- Pick up the pace.
- Select shrubs and trees for fall color.
- Visit local dahlia growers to choose for next spring.
- Keep all flowers picked.
- Water trees and shrubs less; allow them to harden off.
- Harvest abound. Enjoy the bounty.
- Raw or light cooked vegetables retain the most vitamins.
- Plant a winter cabbage such as Early Jersey Wakefield early in the month.
- Sow winter choys and mustards--try Tokyo Beau and Mizuma.
- When rains come, fertilize with 3-1-2 ratio fertilizer, using a slow-release formula.
- Late in the month, begin fall lawn renovation, thatching, aerating and overseeding.
- Plan and install new lawns with seed or sod.
Additional gardening tips from Washington State Universtiy Cooperative Extension publication "The Gardener."
- Pick pears when they begin to lose the grass-green skin color and become yellowish green.
- Pick apples when they have attained the proper skin color and the flesh is white or creamy, not green. Pick before they lose their astringent, starchy flavor.
- Pick up fruit that has dropped on the ground. If left, it may attract rodents, fruit flies, and yellowjackets. Decaying fruit can be incorporated into your compost pile, if not diseased. If it is, bury it deeply in the ground.
- Apple anthracnose, a disease that causes cankers on branches and eventually kills them, should be controlled before the rainy season begins. Prune out infected branches and apply a fixed copper spray to the tree (see EB0940, Apple Anthracnose).
- Reduce the spread of dogwood anthracnose now by pruning out dead twigs and raking up infected leaves as they fall (see Dogwood Anthracnose).
- Pick ornamental gourds after the stems turn brown and the vines begin to dry. If picked too early, the gourds will not last.
- If you notice black lesions on tomato fruit, leaves, or stems, apply a fixed copper spray immediately. You may be able to stop this disease (late blight fungus) which can wipe out your crop.
- Evergreen shrubs and trees can be transplanted. Fall is a good time to plant or transplant most woody plants.
- Apples that will be stored should be picked before fully ripened.
- Potatoes that will be stored should not be dug until after the vines die. If they are reluctant to die, cut them off close to the ground and wait a week before digging.
- Controlling slugs now, during their breeding season, should result in fewer next year. (See EB0968).
- After harvest, avoid storing apples or onions with potatoes or carrots. The ethylene gas given off by the apples and onions will cause potatoes to sprout, and the carrots will taste awful.

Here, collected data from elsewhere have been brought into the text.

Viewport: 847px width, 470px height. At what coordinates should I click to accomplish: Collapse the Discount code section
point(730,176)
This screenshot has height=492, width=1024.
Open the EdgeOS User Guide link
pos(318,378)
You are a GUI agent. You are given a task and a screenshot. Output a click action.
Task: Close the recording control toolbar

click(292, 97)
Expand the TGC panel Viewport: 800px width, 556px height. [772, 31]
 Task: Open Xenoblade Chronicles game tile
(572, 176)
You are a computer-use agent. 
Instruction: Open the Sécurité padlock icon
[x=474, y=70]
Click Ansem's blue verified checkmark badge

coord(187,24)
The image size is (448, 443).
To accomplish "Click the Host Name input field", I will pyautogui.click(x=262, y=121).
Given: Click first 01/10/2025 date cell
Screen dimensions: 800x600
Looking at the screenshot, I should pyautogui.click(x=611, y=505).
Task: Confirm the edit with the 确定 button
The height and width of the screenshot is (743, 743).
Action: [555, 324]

- Before the end of the month, bring in houseplants that summered outdoors.
- To get poinsettias to develop flower bracts by Christmas, give them 16 hours of total darkness each night and bright light for the other 8 hours of the day.
- Old lawns can be dethatched, aerified, and overseeded now.
- September is a good month to install new lawns, either from seed or sod.
- Trim summer-flowering heathers as they finish blooming.